## YOUR INSTRUCTIONS:
Copy these lines verbatim, starting at the line that contains "This screenshot has width=1035, height=767." and ending with the last line of the items below.

***** PROVIDED ENTRIES *****

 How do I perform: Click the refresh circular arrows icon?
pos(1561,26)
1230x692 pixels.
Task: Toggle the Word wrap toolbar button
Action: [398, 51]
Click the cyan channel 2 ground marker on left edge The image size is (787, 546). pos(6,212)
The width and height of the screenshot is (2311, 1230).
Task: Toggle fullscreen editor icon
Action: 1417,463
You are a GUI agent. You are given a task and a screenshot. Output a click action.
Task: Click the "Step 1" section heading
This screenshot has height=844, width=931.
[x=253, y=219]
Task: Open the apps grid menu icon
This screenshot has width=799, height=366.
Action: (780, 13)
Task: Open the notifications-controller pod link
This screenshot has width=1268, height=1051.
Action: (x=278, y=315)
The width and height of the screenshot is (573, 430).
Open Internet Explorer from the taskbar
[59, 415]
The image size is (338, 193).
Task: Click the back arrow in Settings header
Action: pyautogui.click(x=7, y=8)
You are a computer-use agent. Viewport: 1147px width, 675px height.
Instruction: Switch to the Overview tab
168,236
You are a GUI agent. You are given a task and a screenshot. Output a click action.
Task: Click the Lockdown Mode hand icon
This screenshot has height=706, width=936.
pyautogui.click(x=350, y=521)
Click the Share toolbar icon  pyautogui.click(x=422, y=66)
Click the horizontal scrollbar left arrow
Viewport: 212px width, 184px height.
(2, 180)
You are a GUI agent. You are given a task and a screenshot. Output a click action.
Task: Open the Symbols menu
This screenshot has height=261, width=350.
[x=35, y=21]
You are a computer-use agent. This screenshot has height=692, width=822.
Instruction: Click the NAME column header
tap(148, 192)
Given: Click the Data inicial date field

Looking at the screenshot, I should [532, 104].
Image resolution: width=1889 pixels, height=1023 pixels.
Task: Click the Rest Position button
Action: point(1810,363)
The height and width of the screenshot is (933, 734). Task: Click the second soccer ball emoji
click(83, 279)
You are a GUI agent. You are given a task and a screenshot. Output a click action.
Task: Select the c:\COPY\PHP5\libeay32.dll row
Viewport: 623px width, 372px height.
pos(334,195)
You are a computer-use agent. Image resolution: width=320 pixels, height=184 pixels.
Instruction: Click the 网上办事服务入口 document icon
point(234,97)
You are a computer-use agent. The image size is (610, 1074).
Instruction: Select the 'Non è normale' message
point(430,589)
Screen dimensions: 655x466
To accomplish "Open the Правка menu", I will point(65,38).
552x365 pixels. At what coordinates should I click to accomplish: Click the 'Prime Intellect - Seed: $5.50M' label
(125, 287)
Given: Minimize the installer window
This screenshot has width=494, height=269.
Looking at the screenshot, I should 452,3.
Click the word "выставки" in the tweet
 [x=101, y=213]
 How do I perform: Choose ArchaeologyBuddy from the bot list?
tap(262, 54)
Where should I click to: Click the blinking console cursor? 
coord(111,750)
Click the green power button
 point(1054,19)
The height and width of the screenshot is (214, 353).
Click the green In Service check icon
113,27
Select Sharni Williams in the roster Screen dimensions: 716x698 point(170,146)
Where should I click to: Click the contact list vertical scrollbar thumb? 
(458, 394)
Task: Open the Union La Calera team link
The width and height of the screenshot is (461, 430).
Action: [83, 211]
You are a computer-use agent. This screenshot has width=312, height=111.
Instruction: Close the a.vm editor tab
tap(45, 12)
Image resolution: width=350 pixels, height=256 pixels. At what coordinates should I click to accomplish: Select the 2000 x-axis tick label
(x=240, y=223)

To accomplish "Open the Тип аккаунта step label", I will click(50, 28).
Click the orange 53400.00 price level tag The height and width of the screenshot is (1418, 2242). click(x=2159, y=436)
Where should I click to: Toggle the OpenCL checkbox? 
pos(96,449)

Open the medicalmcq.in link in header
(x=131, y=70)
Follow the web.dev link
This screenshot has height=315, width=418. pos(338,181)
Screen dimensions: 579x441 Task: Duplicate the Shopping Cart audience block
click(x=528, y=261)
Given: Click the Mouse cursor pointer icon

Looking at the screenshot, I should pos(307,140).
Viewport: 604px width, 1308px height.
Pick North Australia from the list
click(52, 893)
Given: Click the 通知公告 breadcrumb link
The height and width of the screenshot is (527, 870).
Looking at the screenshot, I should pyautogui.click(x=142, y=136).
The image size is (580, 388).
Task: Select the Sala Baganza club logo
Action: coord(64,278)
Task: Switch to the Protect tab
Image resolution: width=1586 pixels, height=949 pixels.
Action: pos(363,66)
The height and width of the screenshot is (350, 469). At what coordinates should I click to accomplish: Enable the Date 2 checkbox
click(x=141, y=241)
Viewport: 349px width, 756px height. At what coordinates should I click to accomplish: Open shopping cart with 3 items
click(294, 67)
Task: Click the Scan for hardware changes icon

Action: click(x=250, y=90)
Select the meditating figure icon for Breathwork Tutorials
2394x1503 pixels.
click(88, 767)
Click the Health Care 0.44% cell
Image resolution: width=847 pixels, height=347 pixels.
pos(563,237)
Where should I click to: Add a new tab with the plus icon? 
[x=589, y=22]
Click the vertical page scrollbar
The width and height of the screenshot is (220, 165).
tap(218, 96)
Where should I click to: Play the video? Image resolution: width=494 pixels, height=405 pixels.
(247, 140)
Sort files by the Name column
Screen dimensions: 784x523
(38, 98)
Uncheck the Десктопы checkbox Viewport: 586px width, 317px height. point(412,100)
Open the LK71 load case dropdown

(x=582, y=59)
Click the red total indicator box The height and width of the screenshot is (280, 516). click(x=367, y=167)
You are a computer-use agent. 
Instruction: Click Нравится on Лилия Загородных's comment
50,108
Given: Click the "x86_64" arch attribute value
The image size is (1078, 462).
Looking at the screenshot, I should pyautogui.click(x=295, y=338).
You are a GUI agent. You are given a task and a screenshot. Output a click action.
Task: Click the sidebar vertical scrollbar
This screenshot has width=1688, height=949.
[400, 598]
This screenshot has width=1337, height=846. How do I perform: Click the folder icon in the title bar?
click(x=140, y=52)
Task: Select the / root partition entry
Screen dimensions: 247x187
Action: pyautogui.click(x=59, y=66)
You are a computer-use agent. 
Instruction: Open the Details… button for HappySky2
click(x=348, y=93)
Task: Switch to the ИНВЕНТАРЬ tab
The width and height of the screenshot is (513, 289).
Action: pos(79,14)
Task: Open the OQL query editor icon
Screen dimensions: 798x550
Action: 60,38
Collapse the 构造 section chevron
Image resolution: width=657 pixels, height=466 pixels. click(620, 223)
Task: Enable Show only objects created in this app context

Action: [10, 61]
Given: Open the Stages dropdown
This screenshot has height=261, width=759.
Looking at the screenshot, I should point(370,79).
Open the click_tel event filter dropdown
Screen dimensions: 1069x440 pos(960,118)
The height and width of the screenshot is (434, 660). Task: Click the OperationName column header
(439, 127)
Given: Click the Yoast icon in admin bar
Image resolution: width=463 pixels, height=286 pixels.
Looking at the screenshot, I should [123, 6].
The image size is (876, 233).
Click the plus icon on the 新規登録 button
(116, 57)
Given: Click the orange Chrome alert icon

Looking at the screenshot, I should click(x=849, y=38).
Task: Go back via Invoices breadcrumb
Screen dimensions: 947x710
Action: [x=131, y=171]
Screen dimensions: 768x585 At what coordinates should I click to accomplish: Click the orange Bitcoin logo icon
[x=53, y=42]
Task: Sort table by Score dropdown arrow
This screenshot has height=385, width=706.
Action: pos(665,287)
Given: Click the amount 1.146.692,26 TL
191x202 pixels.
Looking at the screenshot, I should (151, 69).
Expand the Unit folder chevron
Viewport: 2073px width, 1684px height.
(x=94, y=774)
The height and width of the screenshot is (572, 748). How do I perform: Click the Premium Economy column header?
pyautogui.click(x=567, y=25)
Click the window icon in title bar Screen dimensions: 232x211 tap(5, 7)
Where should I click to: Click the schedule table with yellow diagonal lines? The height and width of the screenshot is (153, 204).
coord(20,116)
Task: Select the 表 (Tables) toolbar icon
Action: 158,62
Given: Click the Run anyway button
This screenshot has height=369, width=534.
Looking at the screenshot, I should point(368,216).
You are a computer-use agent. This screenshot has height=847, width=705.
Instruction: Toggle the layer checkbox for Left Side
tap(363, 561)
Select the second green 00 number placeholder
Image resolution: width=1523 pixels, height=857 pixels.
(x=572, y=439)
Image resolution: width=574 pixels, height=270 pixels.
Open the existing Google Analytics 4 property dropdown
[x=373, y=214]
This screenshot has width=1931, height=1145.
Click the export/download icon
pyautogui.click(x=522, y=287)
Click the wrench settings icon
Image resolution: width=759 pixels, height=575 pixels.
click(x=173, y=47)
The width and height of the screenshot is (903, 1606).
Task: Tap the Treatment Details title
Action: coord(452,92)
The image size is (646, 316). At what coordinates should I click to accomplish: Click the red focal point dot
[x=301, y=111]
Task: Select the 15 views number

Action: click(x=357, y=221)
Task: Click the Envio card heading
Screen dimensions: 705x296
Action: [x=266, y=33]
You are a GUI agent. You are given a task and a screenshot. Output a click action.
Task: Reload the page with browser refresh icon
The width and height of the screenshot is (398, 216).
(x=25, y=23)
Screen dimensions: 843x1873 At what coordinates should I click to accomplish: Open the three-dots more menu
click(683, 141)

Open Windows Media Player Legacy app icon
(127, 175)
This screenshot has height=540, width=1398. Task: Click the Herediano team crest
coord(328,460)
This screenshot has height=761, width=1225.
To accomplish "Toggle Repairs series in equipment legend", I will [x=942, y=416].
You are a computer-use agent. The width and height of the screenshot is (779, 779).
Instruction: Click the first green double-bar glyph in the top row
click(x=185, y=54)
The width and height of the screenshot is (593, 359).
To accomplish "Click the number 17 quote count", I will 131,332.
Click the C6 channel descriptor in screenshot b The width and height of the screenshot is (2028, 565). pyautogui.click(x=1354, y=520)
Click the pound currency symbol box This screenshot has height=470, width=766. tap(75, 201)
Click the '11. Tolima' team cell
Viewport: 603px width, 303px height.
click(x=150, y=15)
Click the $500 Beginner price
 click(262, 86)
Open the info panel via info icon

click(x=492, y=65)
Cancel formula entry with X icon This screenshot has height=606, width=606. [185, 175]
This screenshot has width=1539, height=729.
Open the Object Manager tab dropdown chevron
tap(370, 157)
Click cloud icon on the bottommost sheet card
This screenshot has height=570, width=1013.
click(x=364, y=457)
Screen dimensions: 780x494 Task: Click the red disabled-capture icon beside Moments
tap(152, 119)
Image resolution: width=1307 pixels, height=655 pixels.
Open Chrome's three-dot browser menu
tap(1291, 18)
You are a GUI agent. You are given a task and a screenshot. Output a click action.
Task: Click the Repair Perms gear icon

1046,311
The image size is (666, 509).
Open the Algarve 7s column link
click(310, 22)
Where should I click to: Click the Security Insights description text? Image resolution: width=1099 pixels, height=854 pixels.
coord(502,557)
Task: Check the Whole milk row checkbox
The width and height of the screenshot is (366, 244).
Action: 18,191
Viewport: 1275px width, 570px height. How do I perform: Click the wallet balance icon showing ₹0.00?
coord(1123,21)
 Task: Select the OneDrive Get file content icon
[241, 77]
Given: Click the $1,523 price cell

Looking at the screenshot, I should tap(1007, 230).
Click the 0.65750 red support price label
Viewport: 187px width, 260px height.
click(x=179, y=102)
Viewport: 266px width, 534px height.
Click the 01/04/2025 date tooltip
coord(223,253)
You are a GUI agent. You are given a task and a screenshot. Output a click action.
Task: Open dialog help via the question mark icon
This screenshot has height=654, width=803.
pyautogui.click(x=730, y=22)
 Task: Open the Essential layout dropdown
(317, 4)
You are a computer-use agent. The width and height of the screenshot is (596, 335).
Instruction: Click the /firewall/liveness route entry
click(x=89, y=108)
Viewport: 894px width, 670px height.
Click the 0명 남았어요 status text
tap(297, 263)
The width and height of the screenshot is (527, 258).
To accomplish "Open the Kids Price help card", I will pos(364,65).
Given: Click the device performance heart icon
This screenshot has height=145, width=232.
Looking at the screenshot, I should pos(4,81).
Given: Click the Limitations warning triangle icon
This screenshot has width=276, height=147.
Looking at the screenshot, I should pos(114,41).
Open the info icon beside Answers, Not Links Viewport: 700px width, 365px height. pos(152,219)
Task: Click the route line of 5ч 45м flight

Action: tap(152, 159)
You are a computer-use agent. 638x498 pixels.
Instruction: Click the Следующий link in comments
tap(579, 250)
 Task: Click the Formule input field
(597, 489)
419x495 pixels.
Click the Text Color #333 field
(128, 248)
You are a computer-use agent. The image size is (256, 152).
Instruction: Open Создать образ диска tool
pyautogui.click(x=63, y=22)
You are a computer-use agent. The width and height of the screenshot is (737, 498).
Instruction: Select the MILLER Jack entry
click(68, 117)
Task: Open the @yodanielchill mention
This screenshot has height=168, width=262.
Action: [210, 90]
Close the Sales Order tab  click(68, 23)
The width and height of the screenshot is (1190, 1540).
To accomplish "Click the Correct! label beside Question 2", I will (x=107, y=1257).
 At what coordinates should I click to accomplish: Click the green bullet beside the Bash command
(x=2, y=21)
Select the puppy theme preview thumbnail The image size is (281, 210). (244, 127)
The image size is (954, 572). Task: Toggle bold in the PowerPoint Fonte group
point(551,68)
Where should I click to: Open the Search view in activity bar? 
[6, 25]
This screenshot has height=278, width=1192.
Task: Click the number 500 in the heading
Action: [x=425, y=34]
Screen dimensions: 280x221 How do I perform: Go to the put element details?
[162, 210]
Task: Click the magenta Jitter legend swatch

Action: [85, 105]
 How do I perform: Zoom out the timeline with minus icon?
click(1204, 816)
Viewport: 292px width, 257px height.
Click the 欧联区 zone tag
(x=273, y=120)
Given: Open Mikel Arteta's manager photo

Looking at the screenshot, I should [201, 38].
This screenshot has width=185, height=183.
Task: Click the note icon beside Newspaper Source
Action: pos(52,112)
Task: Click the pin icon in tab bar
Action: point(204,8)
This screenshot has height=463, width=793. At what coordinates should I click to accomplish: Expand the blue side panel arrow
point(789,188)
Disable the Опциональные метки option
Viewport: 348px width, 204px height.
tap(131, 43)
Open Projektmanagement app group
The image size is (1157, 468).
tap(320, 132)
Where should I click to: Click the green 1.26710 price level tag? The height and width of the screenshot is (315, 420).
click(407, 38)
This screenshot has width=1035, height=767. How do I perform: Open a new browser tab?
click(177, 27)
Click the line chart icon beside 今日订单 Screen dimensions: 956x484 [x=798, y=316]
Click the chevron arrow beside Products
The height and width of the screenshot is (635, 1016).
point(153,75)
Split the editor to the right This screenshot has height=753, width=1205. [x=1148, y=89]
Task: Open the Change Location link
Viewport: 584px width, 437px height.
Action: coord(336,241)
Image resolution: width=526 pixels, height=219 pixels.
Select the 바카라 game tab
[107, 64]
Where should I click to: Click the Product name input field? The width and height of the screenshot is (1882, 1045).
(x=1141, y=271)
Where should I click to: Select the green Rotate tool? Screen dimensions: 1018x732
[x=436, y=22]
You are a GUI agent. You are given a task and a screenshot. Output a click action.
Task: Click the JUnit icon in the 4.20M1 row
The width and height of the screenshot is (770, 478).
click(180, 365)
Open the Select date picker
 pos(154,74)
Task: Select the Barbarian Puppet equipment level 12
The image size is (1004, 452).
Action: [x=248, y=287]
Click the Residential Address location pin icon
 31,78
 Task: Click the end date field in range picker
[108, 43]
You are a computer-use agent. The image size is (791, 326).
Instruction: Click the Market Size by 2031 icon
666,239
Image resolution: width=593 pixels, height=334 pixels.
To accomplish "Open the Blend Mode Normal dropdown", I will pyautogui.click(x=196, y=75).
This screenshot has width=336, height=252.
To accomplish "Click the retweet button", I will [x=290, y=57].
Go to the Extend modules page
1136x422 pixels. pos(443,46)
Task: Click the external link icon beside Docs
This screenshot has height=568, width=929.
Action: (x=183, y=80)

*****

## FULL ANSWER:
This screenshot has width=1035, height=767. How do I perform: Open a new browser tab?
click(177, 27)
Click the line chart icon beside 今日订单 Screen dimensions: 956x484 [x=798, y=316]
Click the chevron arrow beside Products
The height and width of the screenshot is (635, 1016).
point(153,75)
Split the editor to the right This screenshot has height=753, width=1205. [x=1148, y=89]
Task: Open the Change Location link
Viewport: 584px width, 437px height.
Action: coord(336,241)
Image resolution: width=526 pixels, height=219 pixels.
Select the 바카라 game tab
[107, 64]
Where should I click to: Click the Product name input field? The width and height of the screenshot is (1882, 1045).
(x=1141, y=271)
Where should I click to: Select the green Rotate tool? Screen dimensions: 1018x732
[x=436, y=22]
You are a GUI agent. You are given a task and a screenshot. Output a click action.
Task: Click the JUnit icon in the 4.20M1 row
The width and height of the screenshot is (770, 478).
click(180, 365)
Open the Select date picker
 pos(154,74)
Task: Select the Barbarian Puppet equipment level 12
The image size is (1004, 452).
Action: [x=248, y=287]
Click the Residential Address location pin icon
 31,78
 Task: Click the end date field in range picker
[108, 43]
You are a computer-use agent. The image size is (791, 326).
Instruction: Click the Market Size by 2031 icon
666,239
Image resolution: width=593 pixels, height=334 pixels.
To accomplish "Open the Blend Mode Normal dropdown", I will pyautogui.click(x=196, y=75).
This screenshot has width=336, height=252.
To accomplish "Click the retweet button", I will [x=290, y=57].
Go to the Extend modules page
1136x422 pixels. pos(443,46)
Task: Click the external link icon beside Docs
This screenshot has height=568, width=929.
Action: (x=183, y=80)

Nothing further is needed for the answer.